» STUDY TEXT:
◇ ◇ ◇ ◇ ◇
I could go on, but you get the point.
Instead, let me explain why we fully defend American Muslims for Palestine’s right to use the term apartheid.
Apartheid is a legal term precisely defined under international law and refers to policies in any state, not just South Africa. The question is not whether the word is offensive, but whether Israel’s practices in the Occupied Palestinian Territory meet that definition. While people are free to have different opinions, the truth is that many high-ranking Israeli officials, journalists, and human rights experts have already concluded that the term apartheid does indeed accurately describe Israel’s regime.
In fact, the South African government funded an extensive study to answer the question—top legal experts from South Africa, Palestine and Israel spent 15 months looking at international law and Israel’s practices in the Occupied Territory and their 300 page report that stated “this study concludes that Israel has introduced a system of apartheid in the OPT.” (pdf)
So why is it OK when high ranking Israeli officials, and legal scholars use the term apartheid, but considered “morally reprehensible,” “extremist,” “inflammatory,” when Palestinians and American Muslims do exactly the same? At best, this is a double standard of the worst kind. At worst, this is pure bigotry.
Worse, how can critics claim the ad is “targeting one segment of our community.”
What segment? Israel is a state that should be treated like any other- no better and no worse– and as such, people should be able to criticize its policies just as we criticize US policies, or Iranian policies or Mexican policies without being called bigots. If it were any other country, the idea of calling criticism a form of bigotry would be laughable. We don’t think Israel should be singled out for exceptional treatment.
We at Jewish Voice for Peace believe the groups attacking these ads would better serve Jews, Israelis and Palestinians, and all Americans by using their considerable resources and expertise to display outrage not over ads on buses, but instead over the illegal and morally abhorrent Israeli government policy and practices that violate Palestinian human rights.
Palestinians and Jewish Israelis both have the right to live with dignity and opportunity: to go to school and better their lives, provide a home for their families without fear of demolition, travel safely to the hospital for care, and hold the people who have control over them accountable through fair elections.
But in Occupied Palestinian Territory– — over 4 million Palestinians don’t have those rights, while some 600,000 Jewish Israeli settlers do. That’s not fair. That’s called separate and unequal. That’s called Birmingham in the 1950’s –and by some of us, that’s called South Africa during apartheid.
And Shmuel, responding to “intolerance alienating the Jewish community” asks:
Why? Did someone suggest that the Jewish community in SF practises apartheid? Supports apartheid? Defends apartheid? The ad mentions Israel (not the Jewish community), Americans (not Jewish Americans) and the U.S. (not the San Francisco Jewish community).
Had someone called out the “Jewish community” (or at least its mainstream institutions and most vocal spokesmen) for its support and defence of apartheid, that would have been alienating – true, but alienating. If the “Jewish community” can’t take its political choices being challenged (even harshly), then it should stay out of politics.
It’s rather ironic that it is those claiming to defend the Jewish community — not the people behind the ad — who are blaming all Jews (by religious/ethnic association) for Israeli apartheid. Shame on them.
It’s not “dangerous” we’re having this long overdue discussion, in fact it’s quite the opposite.
◇ ◇ ◇ ◇ ◇
» GIVEN DATA:
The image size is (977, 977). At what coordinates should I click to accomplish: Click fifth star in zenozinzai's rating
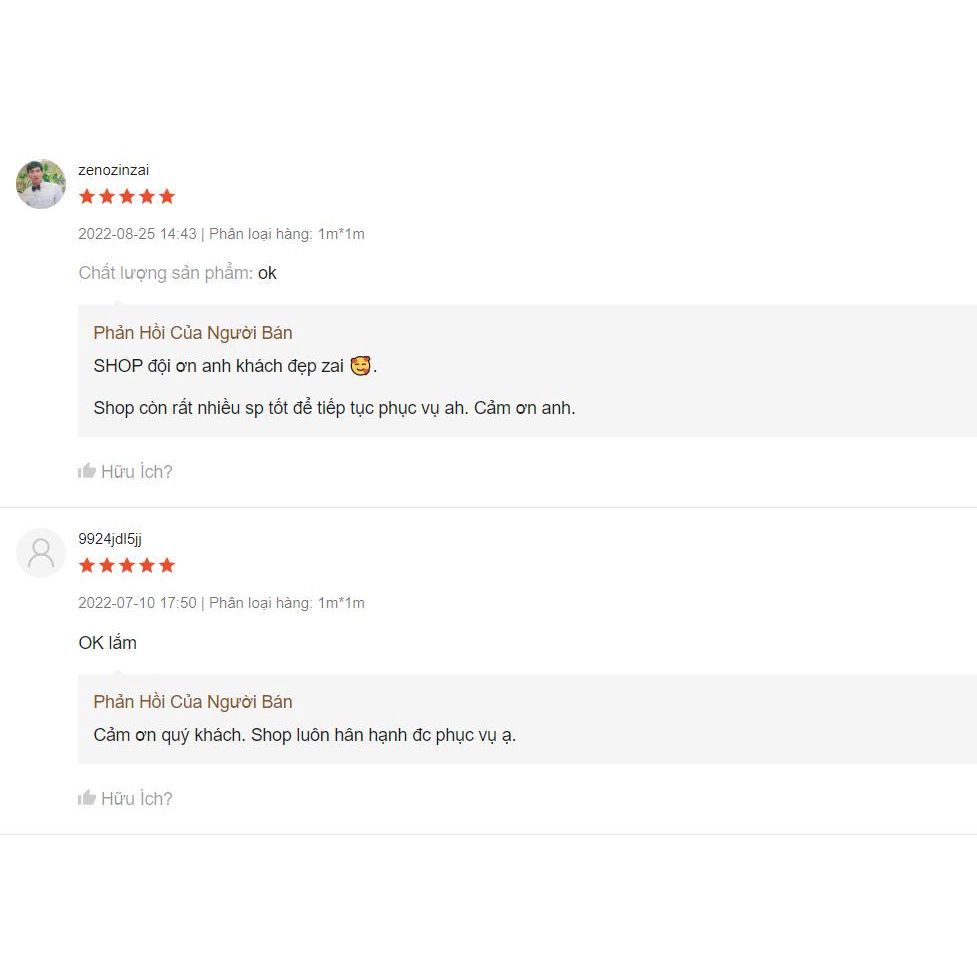pos(167,197)
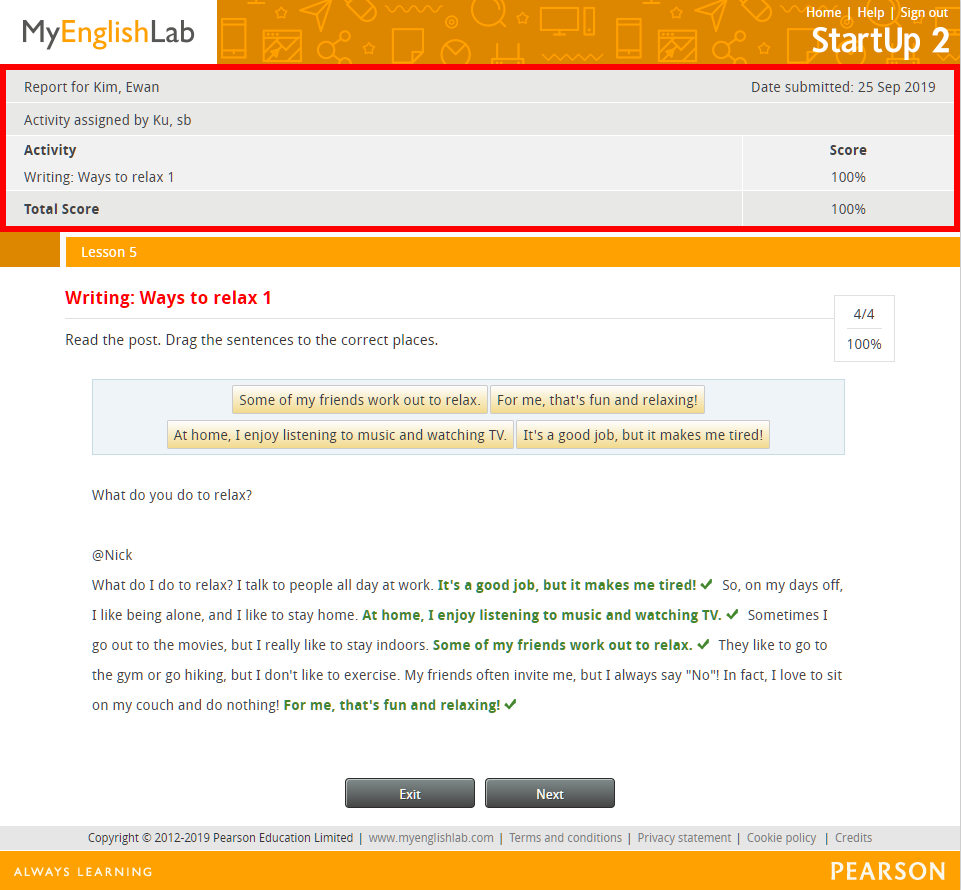
Task: Click the StartUp 2 course title
Action: pos(880,41)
◇ ◇ ◇ ◇ ◇
» THE TASK:
Translate this sentence from the text on the bus ad's use of the word apartheid into Spanish: "We don’t think Israel should be singled out for exceptional treatment."

» REPLY TO THE EXERCISE:
No creemos que a Israel se le deba dar un trato excepcional y diferenciado.